WORK INSTRUCTIONS — Say how many lines in the following data hold the word "computer". Write nothing but that number.

Dataset entries
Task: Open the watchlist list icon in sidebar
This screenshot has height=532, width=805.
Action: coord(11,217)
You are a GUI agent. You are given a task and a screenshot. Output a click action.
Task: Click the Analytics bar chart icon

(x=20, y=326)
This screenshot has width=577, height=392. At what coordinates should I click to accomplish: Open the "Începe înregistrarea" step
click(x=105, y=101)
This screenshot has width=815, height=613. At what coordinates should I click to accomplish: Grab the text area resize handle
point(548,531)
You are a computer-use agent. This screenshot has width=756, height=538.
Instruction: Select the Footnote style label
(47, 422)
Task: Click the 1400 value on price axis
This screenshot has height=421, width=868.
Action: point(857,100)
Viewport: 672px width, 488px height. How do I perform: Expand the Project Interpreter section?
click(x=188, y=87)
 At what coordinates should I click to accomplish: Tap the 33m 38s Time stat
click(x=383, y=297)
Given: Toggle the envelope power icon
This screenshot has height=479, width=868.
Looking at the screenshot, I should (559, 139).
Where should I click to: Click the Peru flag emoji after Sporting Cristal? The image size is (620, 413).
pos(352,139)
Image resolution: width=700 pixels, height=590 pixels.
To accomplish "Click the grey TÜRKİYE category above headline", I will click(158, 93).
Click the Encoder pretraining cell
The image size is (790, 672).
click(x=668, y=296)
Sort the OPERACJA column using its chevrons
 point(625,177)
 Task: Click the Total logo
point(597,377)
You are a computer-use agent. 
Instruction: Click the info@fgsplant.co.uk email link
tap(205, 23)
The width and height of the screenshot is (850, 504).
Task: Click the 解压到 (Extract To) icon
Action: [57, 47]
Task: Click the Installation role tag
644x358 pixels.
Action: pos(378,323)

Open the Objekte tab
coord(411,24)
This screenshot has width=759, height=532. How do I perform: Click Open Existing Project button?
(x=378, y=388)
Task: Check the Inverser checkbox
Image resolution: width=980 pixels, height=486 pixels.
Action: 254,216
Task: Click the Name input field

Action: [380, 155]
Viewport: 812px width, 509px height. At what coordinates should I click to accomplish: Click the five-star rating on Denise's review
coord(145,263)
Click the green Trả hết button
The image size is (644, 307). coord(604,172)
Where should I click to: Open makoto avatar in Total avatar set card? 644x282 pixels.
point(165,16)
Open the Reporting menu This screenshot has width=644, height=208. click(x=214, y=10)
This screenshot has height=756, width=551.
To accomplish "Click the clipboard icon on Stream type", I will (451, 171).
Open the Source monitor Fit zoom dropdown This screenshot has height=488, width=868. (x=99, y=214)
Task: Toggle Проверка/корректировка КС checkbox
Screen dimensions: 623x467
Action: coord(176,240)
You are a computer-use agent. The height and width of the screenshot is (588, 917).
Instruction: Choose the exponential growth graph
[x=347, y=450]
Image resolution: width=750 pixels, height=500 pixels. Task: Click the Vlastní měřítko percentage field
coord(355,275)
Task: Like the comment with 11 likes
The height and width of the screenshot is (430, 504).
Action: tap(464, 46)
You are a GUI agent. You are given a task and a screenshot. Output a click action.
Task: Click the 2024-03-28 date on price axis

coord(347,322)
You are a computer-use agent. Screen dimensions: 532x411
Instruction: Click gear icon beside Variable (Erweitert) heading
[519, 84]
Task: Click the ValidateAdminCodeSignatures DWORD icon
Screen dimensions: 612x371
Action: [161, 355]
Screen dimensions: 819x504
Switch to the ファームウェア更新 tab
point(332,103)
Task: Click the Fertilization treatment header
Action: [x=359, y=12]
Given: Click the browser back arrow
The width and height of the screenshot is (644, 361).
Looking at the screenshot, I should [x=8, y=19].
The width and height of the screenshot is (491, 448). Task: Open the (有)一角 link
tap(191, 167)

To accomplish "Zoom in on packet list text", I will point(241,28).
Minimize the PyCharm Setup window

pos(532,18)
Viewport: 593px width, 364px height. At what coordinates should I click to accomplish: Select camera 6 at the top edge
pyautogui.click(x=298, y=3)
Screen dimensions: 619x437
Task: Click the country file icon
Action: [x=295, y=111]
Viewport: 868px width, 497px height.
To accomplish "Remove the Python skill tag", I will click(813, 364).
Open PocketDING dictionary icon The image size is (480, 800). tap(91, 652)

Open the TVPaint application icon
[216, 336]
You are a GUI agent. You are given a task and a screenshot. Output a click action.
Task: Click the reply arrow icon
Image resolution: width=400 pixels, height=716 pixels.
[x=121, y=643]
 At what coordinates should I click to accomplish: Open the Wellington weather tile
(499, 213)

SOLUTION TO THIS EXERCISE — 4